Aims  To describe the eligibility criteria (i.e. study participant inclusion and exclusion rules) employed in alcohol treatment outcome research and to identify predictors of their use.

Design  The eligibility criteria of 683 alcohol treatment outcome studies conducted between 1970 and 1998 were coded reliably into 14 general categories. Predictors of the use of eligibility criteria were then examined.

Findings  Patients were most often ruled ineligible for research studies because of their level of alcohol problems (39.1% of studies), comorbid psychiatric problems (37.8%),  past  or  concurrent  utilization  of  alcohol  treatment  (31.8%),  co-occurring  medical  conditions  (31.6%),  and  because  they  were  deemed  non-compliant and unmotivated (31.5%). The number of eligibility criteria employed in studies increased from the 1970s through the 1990s, and was positively associated with funding from the US National Institute of Alcohol Abuse and Alcoholism (NIAAA) and from the private sector, lack of an inpatient/residential treatment condition, presence of a pharmacotherapy, and use of a randomized, multiple-condition design. Principal investigators with doctoral degrees used more eligibility criteria than those with lower degrees.

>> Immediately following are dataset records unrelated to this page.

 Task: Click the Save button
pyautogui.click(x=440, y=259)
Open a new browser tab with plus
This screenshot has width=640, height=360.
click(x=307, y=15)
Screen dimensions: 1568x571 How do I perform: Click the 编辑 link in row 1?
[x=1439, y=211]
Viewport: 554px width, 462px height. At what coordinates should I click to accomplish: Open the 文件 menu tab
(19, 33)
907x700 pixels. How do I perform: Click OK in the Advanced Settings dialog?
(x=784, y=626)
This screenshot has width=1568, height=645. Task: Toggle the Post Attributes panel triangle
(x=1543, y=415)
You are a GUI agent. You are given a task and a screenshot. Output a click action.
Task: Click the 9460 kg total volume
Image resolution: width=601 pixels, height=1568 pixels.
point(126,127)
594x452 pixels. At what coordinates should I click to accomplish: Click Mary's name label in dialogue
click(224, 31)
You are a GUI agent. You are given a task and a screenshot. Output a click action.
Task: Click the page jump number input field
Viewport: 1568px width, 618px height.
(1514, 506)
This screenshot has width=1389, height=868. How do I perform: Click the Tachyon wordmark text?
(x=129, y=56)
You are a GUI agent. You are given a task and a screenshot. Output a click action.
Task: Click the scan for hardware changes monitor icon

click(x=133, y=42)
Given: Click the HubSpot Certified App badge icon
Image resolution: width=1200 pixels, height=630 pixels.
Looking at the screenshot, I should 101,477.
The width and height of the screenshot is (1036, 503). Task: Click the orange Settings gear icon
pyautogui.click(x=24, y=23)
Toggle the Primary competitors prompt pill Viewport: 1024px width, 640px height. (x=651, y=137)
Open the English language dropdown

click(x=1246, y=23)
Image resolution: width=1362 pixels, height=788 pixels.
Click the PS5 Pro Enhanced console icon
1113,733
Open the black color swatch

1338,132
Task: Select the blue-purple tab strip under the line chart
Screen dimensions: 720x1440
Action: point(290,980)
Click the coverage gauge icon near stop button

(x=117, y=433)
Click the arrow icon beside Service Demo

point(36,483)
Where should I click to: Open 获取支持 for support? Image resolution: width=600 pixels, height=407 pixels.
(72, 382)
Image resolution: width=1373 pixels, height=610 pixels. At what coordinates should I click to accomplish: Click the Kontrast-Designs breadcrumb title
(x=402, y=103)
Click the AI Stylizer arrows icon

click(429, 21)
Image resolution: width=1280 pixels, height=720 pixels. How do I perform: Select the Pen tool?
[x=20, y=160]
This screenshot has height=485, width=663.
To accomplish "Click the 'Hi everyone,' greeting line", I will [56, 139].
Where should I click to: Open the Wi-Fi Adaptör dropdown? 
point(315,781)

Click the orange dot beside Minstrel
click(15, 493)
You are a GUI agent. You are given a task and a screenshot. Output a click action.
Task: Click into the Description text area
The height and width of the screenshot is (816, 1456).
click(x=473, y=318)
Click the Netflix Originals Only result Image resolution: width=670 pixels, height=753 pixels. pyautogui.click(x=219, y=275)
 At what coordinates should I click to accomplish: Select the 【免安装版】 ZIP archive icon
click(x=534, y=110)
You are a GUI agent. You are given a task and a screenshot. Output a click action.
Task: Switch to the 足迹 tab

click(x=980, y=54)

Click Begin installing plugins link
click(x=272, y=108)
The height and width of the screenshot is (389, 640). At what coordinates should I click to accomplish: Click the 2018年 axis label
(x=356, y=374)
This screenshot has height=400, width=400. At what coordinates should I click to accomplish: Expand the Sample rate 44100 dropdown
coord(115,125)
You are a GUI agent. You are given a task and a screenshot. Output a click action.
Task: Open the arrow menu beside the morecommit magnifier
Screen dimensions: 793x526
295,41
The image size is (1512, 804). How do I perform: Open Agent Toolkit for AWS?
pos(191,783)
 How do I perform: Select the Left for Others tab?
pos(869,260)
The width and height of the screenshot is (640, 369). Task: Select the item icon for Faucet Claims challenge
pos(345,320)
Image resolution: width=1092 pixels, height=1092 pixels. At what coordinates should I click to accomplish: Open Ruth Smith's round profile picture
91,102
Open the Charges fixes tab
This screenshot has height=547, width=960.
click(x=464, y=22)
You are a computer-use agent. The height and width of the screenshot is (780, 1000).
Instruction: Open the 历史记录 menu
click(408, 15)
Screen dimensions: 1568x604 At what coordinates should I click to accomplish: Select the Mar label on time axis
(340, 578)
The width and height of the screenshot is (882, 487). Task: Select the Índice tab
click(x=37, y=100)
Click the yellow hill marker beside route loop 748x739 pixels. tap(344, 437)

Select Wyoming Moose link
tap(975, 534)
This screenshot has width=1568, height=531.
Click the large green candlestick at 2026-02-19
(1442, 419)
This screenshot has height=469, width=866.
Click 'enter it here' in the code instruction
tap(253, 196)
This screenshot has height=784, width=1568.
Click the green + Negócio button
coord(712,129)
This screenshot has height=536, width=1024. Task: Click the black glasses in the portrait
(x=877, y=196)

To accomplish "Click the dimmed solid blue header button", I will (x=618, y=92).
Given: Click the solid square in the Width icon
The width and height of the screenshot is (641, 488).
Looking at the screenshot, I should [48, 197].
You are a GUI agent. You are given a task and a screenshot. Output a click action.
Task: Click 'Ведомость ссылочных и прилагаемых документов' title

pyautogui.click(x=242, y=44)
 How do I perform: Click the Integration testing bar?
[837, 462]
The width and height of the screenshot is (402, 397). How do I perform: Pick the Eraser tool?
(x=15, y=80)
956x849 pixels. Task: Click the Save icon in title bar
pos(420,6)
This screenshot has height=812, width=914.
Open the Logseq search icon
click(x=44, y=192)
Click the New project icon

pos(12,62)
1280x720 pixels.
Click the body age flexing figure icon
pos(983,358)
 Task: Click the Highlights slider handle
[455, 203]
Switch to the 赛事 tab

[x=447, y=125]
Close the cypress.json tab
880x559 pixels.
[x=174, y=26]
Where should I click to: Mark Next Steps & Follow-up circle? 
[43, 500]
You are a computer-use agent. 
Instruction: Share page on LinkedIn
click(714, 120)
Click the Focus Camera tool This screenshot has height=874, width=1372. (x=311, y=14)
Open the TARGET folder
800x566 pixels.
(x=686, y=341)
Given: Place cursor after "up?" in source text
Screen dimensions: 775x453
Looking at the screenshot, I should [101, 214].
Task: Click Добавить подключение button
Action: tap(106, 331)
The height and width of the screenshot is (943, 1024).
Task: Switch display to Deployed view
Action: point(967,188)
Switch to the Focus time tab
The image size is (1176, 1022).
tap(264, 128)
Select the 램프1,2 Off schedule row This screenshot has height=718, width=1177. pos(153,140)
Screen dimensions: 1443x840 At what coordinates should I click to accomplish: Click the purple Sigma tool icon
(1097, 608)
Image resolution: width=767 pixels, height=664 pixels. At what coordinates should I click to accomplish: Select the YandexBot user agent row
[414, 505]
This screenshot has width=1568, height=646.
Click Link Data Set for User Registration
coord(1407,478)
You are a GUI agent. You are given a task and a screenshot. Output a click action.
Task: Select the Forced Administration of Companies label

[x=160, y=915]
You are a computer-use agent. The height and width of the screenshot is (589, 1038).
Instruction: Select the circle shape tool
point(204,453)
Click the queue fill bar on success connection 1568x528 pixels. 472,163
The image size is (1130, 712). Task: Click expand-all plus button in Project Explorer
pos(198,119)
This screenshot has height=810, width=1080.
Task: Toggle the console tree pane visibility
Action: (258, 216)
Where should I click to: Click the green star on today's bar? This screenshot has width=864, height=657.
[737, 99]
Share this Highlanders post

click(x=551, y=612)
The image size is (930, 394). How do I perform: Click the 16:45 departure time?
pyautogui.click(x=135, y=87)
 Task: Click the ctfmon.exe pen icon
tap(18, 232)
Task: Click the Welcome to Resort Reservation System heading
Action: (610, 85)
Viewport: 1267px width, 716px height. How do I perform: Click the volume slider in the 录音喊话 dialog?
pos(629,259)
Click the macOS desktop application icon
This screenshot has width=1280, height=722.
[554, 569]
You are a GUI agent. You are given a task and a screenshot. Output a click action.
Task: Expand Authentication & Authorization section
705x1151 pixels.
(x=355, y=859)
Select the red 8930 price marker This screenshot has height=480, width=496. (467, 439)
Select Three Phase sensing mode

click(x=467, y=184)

Conclusion  Participant eligibility criteria are extensively employed in alcohol treatment outcome research, and vary significantly across historical periods, funders and research designs. Researchers should report the details of subject eligibility criteria and excluded patients more fully, and, evaluate how eligibility criteria affect the cost, feasibility, and generalizability of treatment outcome research.